» **Pointing records for text and on-screen elements**:
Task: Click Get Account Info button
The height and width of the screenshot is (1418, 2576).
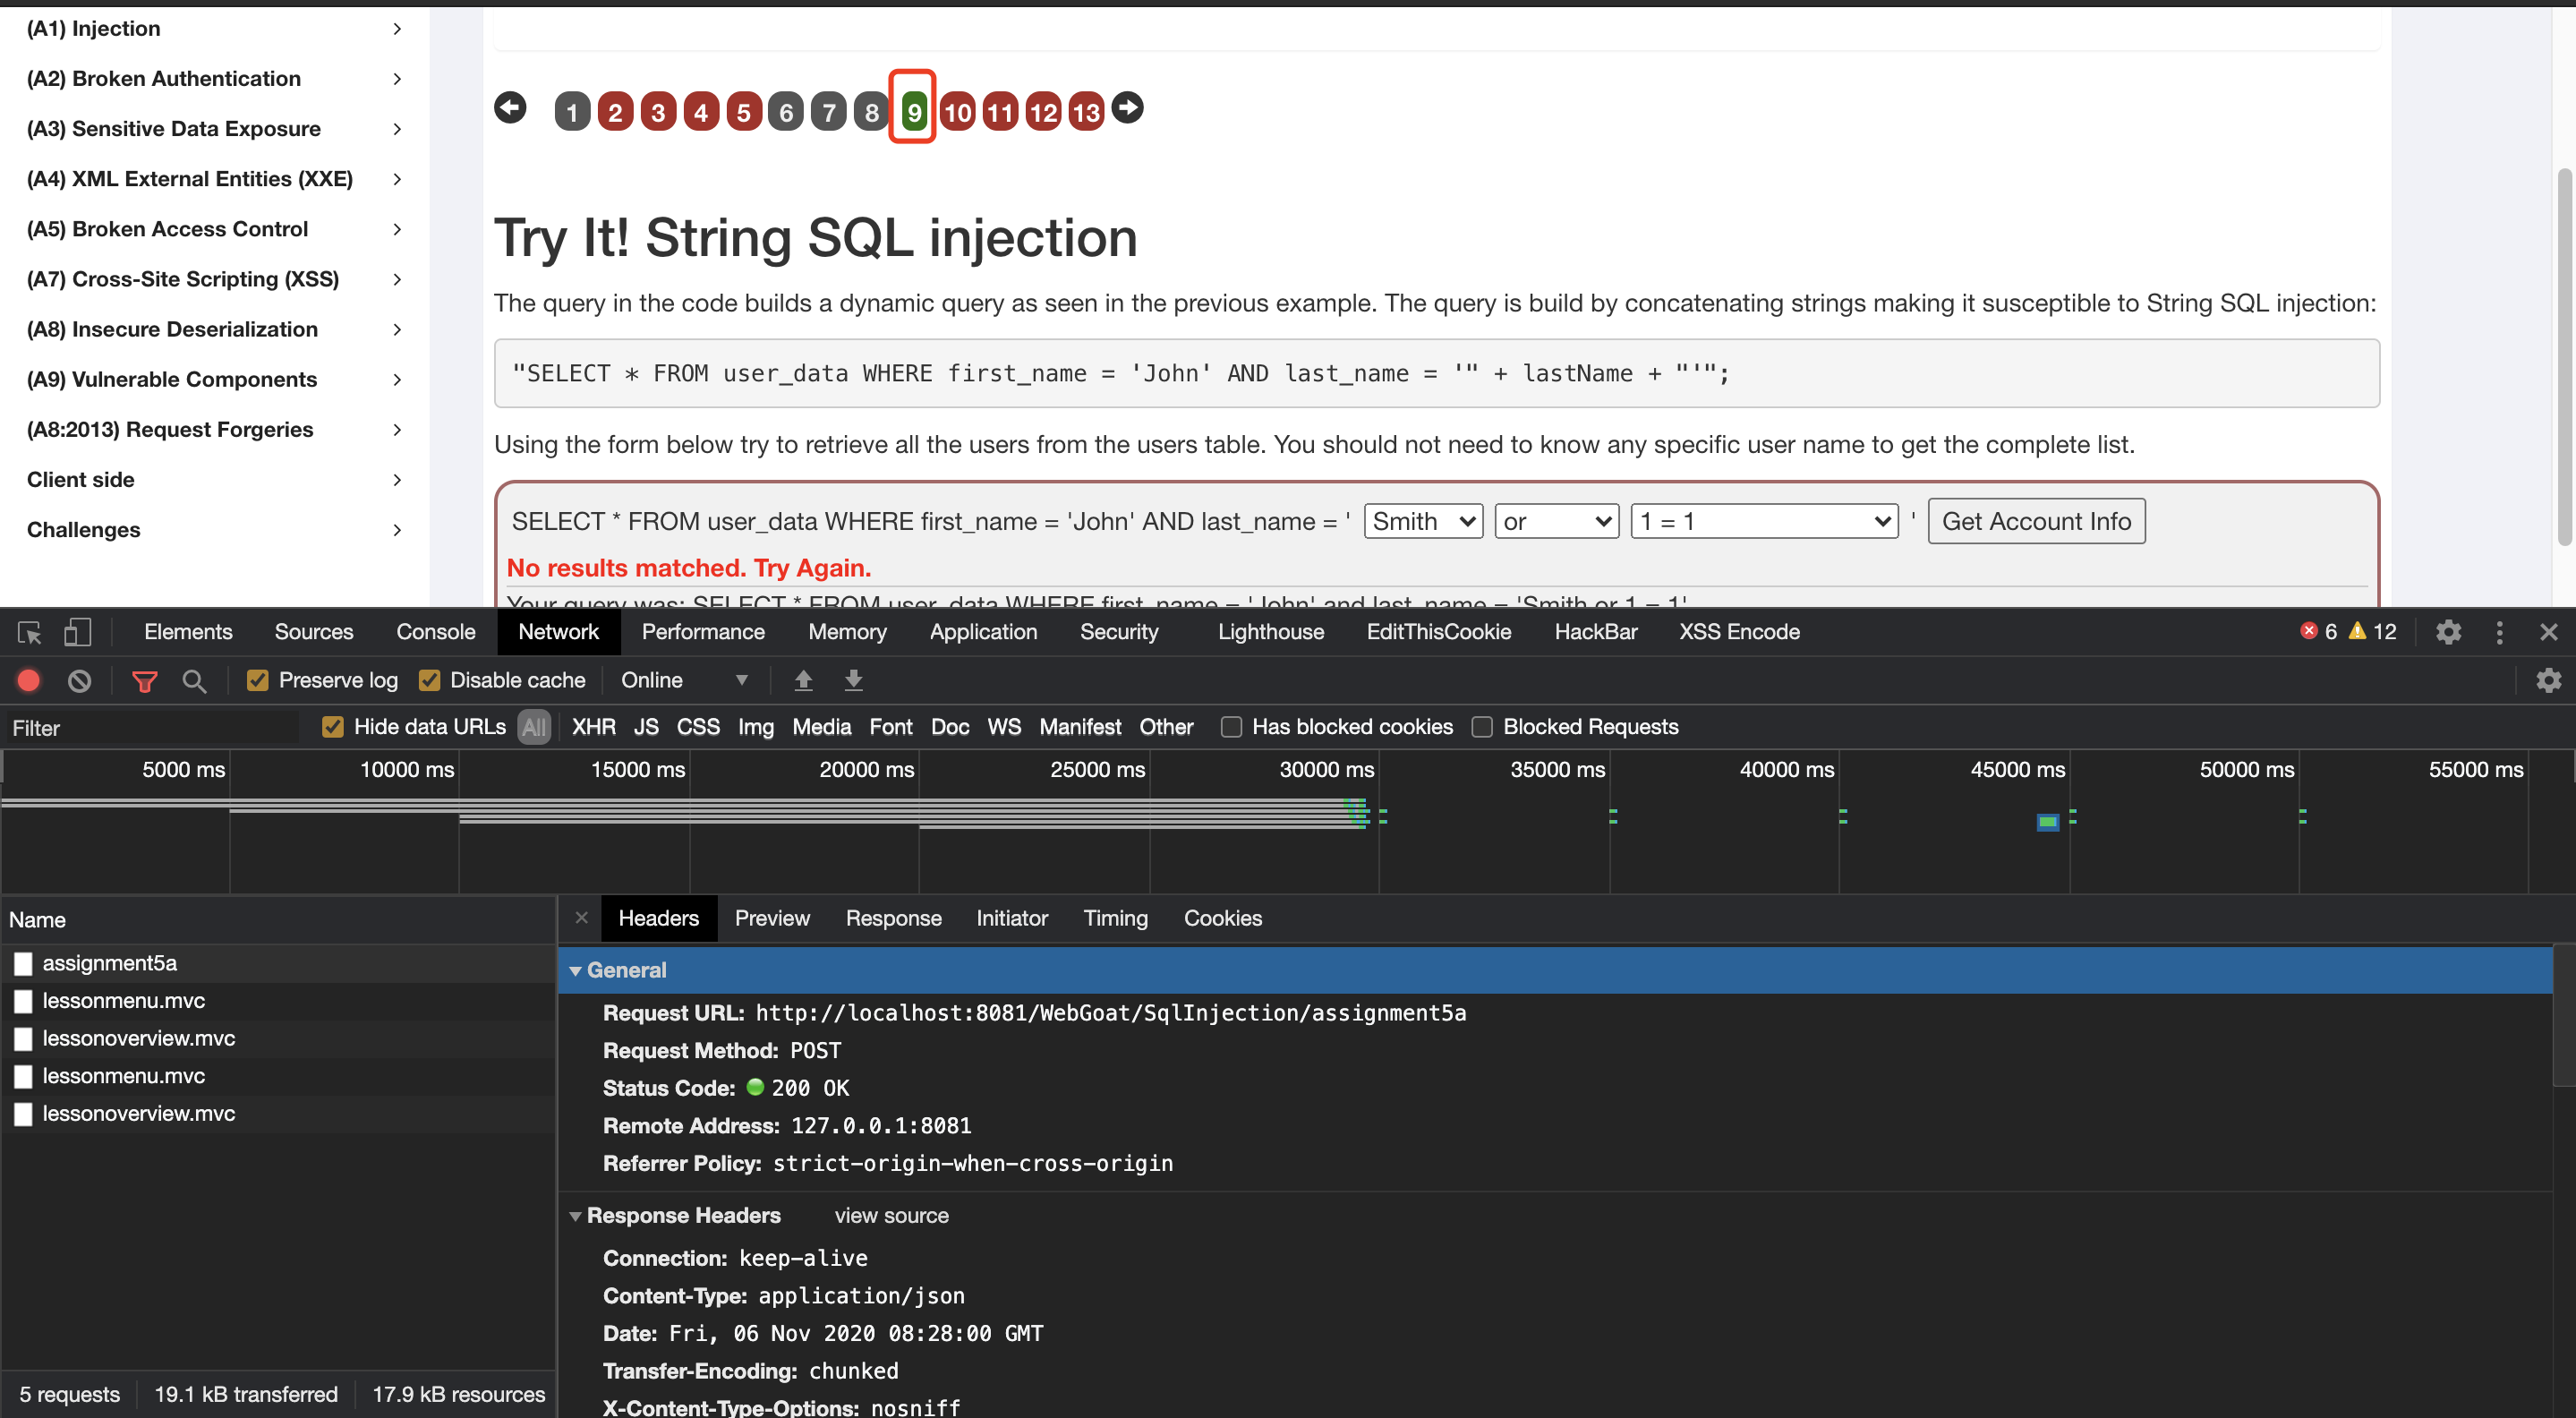Action: pyautogui.click(x=2036, y=521)
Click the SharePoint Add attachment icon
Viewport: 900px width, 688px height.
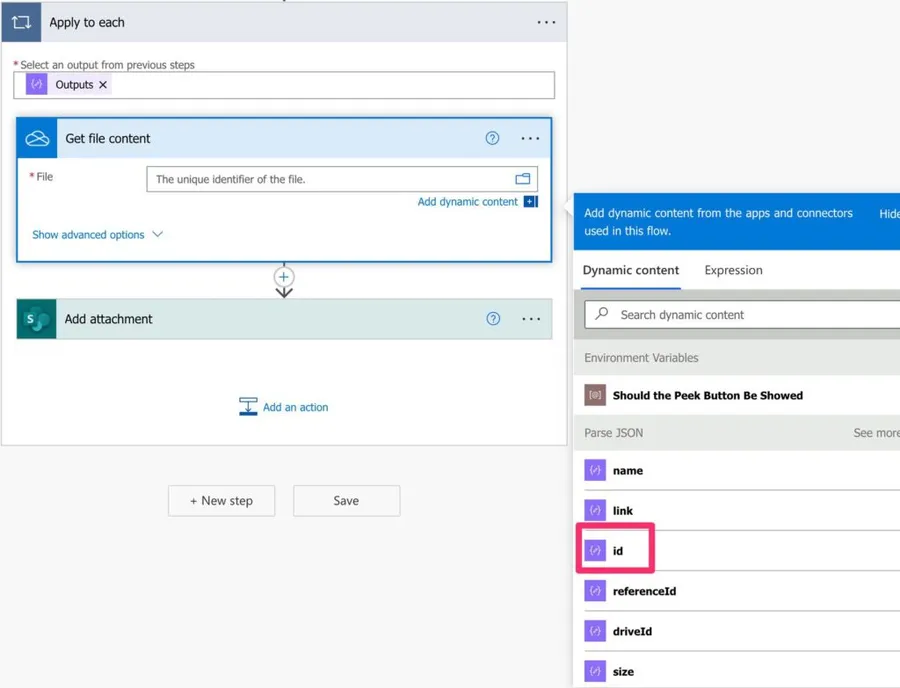point(37,319)
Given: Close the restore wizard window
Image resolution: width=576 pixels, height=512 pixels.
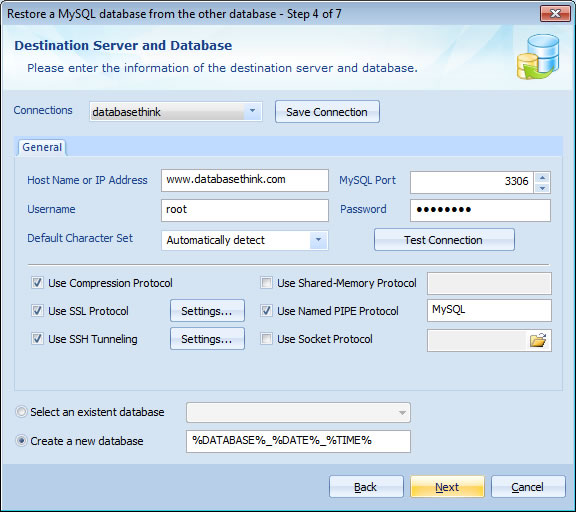Looking at the screenshot, I should click(555, 14).
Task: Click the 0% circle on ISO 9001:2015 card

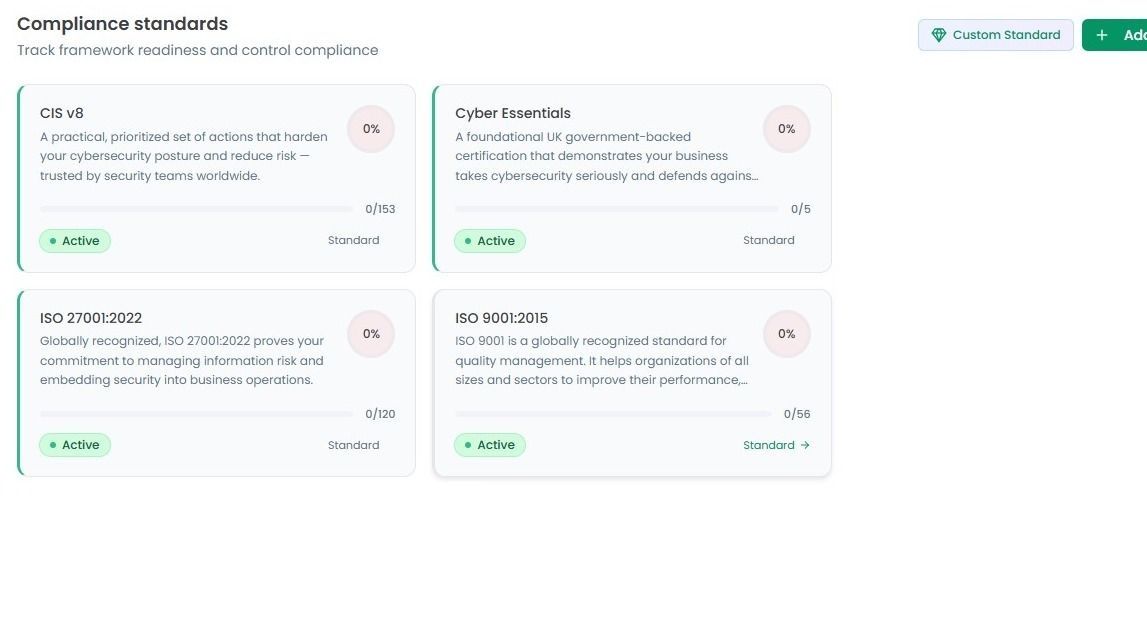Action: 786,334
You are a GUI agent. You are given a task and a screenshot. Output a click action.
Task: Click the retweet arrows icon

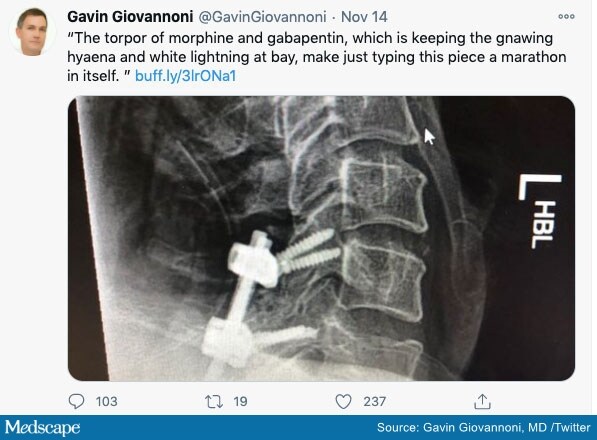[214, 402]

» **Exercise**:
Format the lines of the listing as a JSON list of strings, one string per line, beginning with the line containing "Click the SharePoint Add attachment icon" and continuing through the end of the listing. Skip blank lines and leave the pictures out.

» **Expected answer**:
[
  "Click the SharePoint Add attachment icon",
  "Viewport: 900px width, 688px height.",
  "point(37,319)",
  "Given: Close the restore wizard window",
  "Image resolution: width=576 pixels, height=512 pixels.",
  "Looking at the screenshot, I should click(555, 14).",
  "Task: Click the 0% circle on ISO 9001:2015 card",
  "Action: 786,334",
  "You are a GUI agent. You are given a task and a screenshot. Output a click action.",
  "Task: Click the retweet arrows icon",
  "[214, 402]"
]